Consigne de travail:
Recopiez, s'il vous plaît, le passage de l'extrait sur la Convention qui s'ouvre sur « [5] Le Conseil » et se clôt sur « à une Chambre. », en renommant « Cour » en « juridiction ».

Par ailleurs, le Conseil de l'Europe est en train d'examiner les questions juridiques et techniques qu'il devrait traiter dans le cas d’une éventuelle adhésion des Communautés européennes / de l’Union européenne à la Convention, ainsi que des autres moyens pour éviter des contradictions entre le système juridique des Communautés européennes / de l’Union européenne et celui de la Convention européenne des droits de l'homme.

[4] A cet égard, le Comité d'experts pour l'amélioration des procédures de protection des droits de l'homme (DH-PR) a entamé des travaux visant à aider les Etats membres à améliorer la mise en œuvre de la Convention dans leur droit et leur pratique internes.

[5] Le Conseil de l'Europe contribue à cette diffusion grâce à sa base de données HUDOC (http://hudoc.echr.coe.int/hudoc/), ainsi que par son soutien, y compris financier, à la traduction d’arrêts clés dans certains pays.

[6] Il est à souligner le rôle crucial joué par l’informatisation dans la gestion du travail de la Cour (gestion des affaires et diffusion de la jurisprudence). Par ailleurs, diverses mesures ont été prises pour rationaliser le traitement des dossiers au stade des dossiers provisoires, ainsi que durant la phase post-enregistrement ; par exemple, le traitement différencié pour différentes catégories d'affaires, en particulier, le rejet des demandes irrecevables par un Comité sauf s’il y a une raison particulière de les transmettre à une Chambre.

[Données recueillies]
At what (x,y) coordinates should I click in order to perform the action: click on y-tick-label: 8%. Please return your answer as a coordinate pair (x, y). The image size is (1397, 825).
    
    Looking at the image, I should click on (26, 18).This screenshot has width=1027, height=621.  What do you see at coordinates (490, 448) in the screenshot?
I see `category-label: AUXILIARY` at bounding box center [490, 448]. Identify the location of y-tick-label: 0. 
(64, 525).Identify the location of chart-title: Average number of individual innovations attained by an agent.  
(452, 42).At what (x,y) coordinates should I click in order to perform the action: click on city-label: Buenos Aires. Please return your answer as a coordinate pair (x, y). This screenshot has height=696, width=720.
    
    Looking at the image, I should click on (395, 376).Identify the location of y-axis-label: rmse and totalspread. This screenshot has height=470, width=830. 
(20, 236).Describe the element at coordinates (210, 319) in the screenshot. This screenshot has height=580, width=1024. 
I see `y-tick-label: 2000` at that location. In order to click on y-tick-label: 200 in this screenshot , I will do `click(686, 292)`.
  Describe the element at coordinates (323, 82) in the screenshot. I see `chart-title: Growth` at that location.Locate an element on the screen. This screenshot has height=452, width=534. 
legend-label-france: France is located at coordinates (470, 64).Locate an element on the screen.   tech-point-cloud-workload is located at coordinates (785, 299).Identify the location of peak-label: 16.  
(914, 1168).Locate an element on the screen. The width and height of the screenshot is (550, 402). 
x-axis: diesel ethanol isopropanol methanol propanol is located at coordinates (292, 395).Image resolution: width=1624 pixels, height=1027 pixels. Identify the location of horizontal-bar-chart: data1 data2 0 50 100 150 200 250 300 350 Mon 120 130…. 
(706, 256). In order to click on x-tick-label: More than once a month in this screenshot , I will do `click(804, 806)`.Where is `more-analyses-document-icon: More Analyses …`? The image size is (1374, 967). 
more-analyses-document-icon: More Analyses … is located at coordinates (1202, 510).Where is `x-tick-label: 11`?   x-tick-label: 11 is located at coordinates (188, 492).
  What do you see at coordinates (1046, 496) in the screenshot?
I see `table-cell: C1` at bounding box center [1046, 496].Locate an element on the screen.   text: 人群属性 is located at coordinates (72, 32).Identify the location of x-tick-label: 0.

Solution rédigée:
[5] Le Conseil de l'Europe contribue à cette diffusion grâce à sa base de données HUDOC (http://hudoc.echr.coe.int/hudoc/), ainsi que par son soutien, y compris financier, à la traduction d’arrêts clés dans certains pays.

[6] Il est à souligner le rôle crucial joué par l’informatisation dans la gestion du travail de la juridiction (gestion des affaires et diffusion de la jurisprudence). Par ailleurs, diverses mesures ont été prises pour rationaliser le traitement des dossiers au stade des dossiers provisoires, ainsi que durant la phase post-enregistrement ; par exemple, le traitement différencié pour différentes catégories d'affaires, en particulier, le rejet des demandes irrecevables par un Comité sauf s’il y a une raison particulière de les transmettre à une Chambre.